Supplied information Block Start

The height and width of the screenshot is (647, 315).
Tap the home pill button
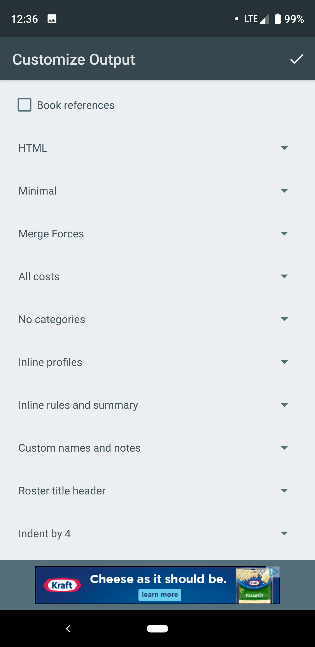click(157, 629)
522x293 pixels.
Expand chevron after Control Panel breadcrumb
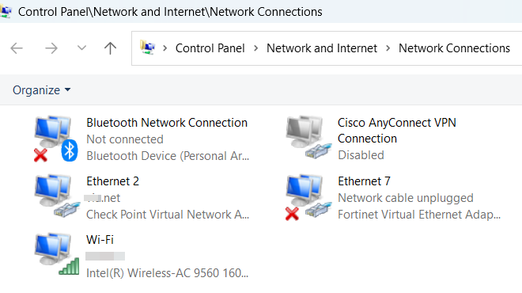(x=255, y=48)
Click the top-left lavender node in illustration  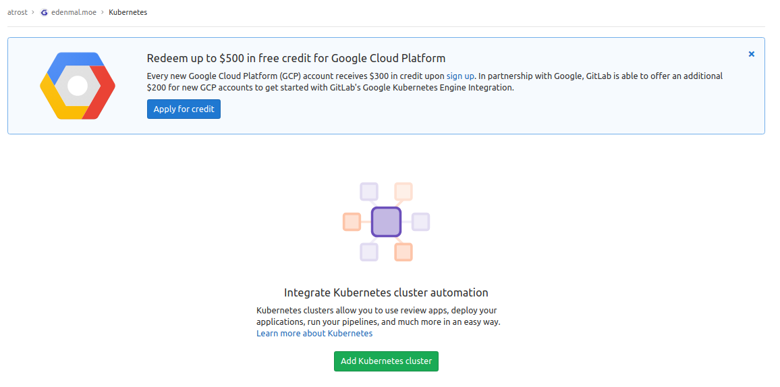coord(368,192)
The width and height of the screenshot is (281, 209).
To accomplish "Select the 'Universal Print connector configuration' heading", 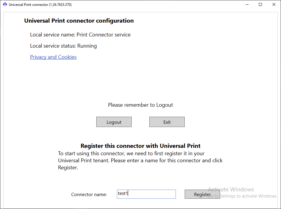I will pyautogui.click(x=79, y=21).
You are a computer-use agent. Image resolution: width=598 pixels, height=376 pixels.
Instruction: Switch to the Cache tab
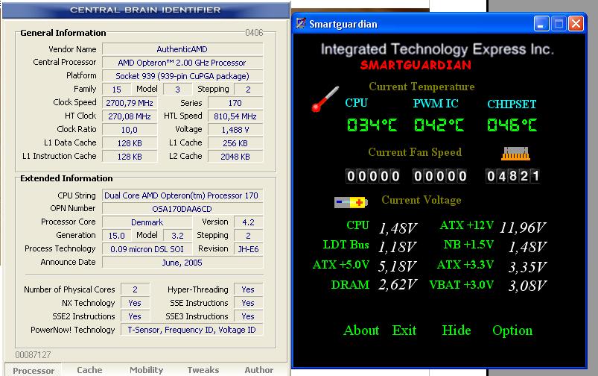pyautogui.click(x=89, y=370)
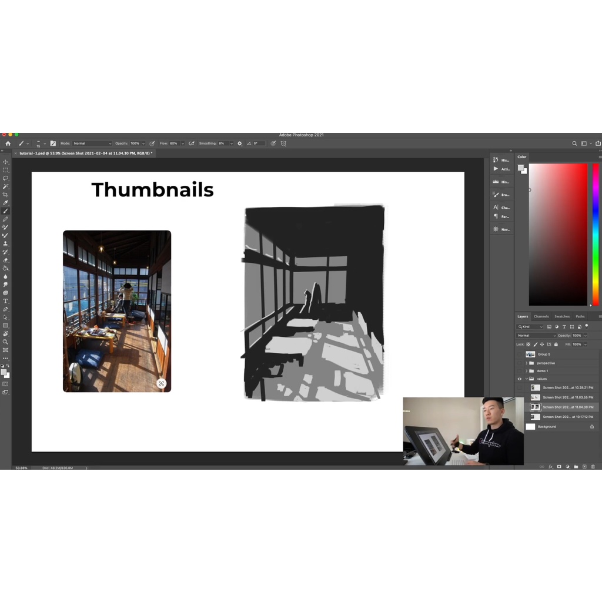Switch to the Swatches tab
Screen dimensions: 602x602
[x=562, y=316]

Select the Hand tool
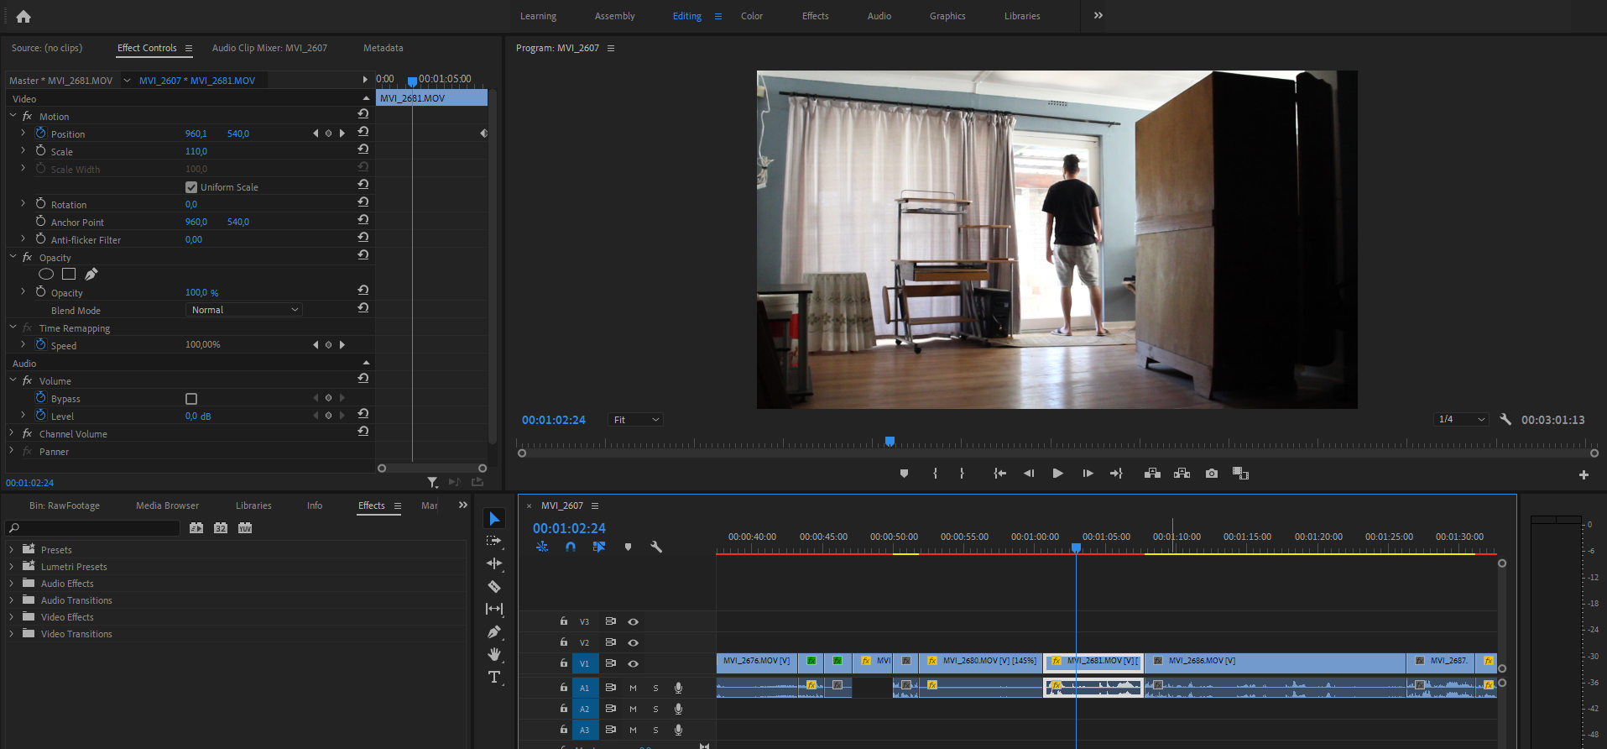coord(494,654)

Supplied information Block End

Try it:
In the entries above, identify each line that includes the string "width", then copy it.

Response below:
The height and width of the screenshot is (647, 315).
The width and height of the screenshot is (281, 209).
You are a computer-use agent. Image resolution: width=598 pixels, height=376 pixels.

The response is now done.